» Exercise passage:
-.-.-

Sports

Batter Up: Why Summer Means Baseball

As a Bostonian, I grew up a bleacher creature of Fenway. If you played left field for any AL squad in the late ’80s and remember an eight-year-old undressing you with witty comments about how your uniform looked followed by a barrage of curse words—I’m not sorry. And it could have been any eight-year-old boy or girl in the greater Boston area because that’s how we raise them. Fenway is easily the best ballpark. But everyone feels that way about their home field. And they’re all correct.

That time is almost upon us. After Lord Stanley’s Cauldron and Larry O’Brien’s Ball have been hoisted and doused with champagne, the sports landscape clears and we get ready for some baseball. Sure, the mitts have been out for a few months—but we haven’t yet been able to focus. And then suddenly it’s all we’ve got. Sure, they try to fill SportsCenter with stories of whiny franchise quarterbacks and Olympic steeplechasers’ hard luck stories, but it’s about to be all baseball all the time. One sports network even invented a silly awards show for that one day in July, during the all-star break, to give them some programming on the one summer day when there’s no baseball. Well, I for one, am excited for the unwritten rules regarding bat flips and dirty slides.

Baseball is the background to all summer activities. I have even been known to listen to a Sox game on the radio while sitting outside with a cold beer. Forget background, baseball is summer. And there is no sport more boring on television that is so amazing in person.  

There is nothing more American than cutting out from work for a day at the diamond. Sitting there, baking in the sun with peanut shells covering the floor while six tallboys deep is what I dream about all winter. I love watching that guy shuffle through the aisle only to step in whatever that synthetic nacho cheese substance is while trying to make it through—and not giving two shits.

“There is no sport more boring on television that is so amazing in person.”

The characters you see in a game are the flavors that have been missing in my pandemic life. The old guy in a towny cap keeping score with a short pencil. The Italian ice teenage vendor who is making a couple bucks for college beer money. My favorite thing in the world is when a young boy or girl, wearing their own little league jersey for another team, catches that foul ball in their mitt and the crowd erupts in joy. Nothing better.

-.-.-

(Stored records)
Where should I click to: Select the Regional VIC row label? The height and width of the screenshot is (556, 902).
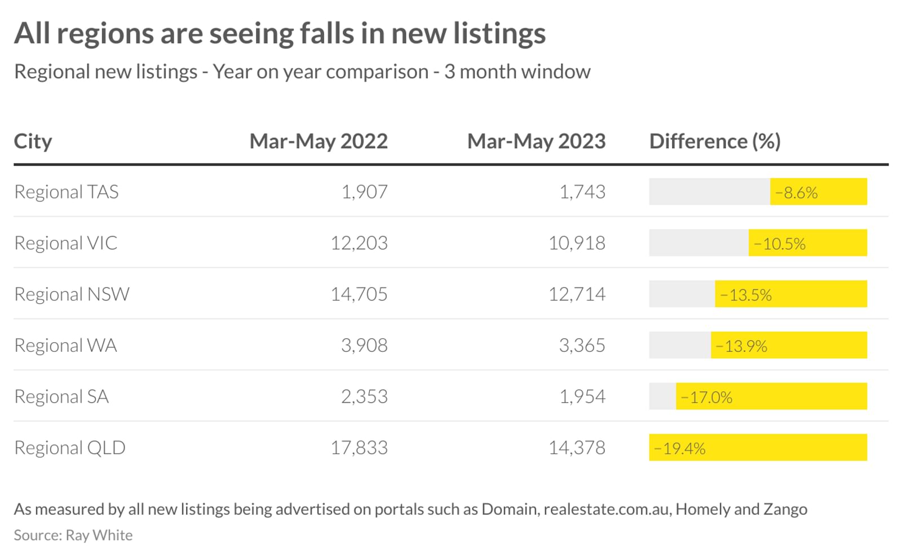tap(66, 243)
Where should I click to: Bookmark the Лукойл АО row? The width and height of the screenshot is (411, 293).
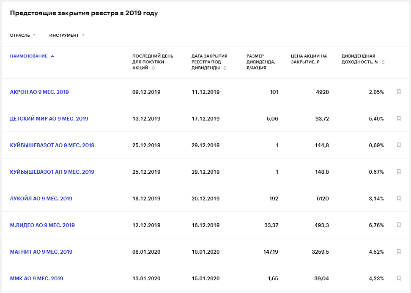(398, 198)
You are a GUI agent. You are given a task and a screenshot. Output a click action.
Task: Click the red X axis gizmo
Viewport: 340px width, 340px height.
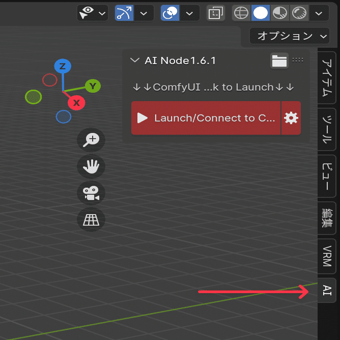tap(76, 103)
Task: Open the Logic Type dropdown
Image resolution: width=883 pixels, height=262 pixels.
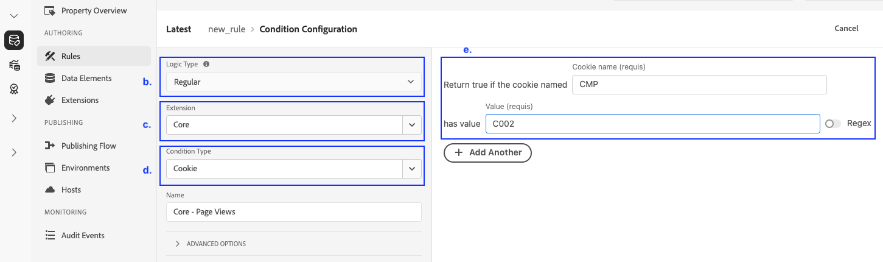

-.-.-

» Study questions:
A – In the baseball essay, what did one sports network invent for the day in July during the all-star break?
B – Write out the part of the baseball essay between "That time is" and "and dirty slides.", inclusive.

» Numbered responses:
A – A silly awards show.

B –
That time is almost upon us. After Lord Stanley’s Cauldron and Larry O’Brien’s Ball have been hoisted and doused with champagne, the sports landscape clears and we get ready for some baseball. Sure, the mitts have been out for a few months—but we haven’t yet been able to focus. And then suddenly it’s all we’ve got. Sure, they try to fill SportsCenter with stories of whiny franchise quarterbacks and Olympic steeplechasers’ hard luck stories, but it’s about to be all baseball all the time. One sports network even invented a silly awards show for that one day in July, during the all-star break, to give them some programming on the one summer day when there’s no baseball. Well, I for one, am excited for the unwritten rules regarding bat flips and dirty slides.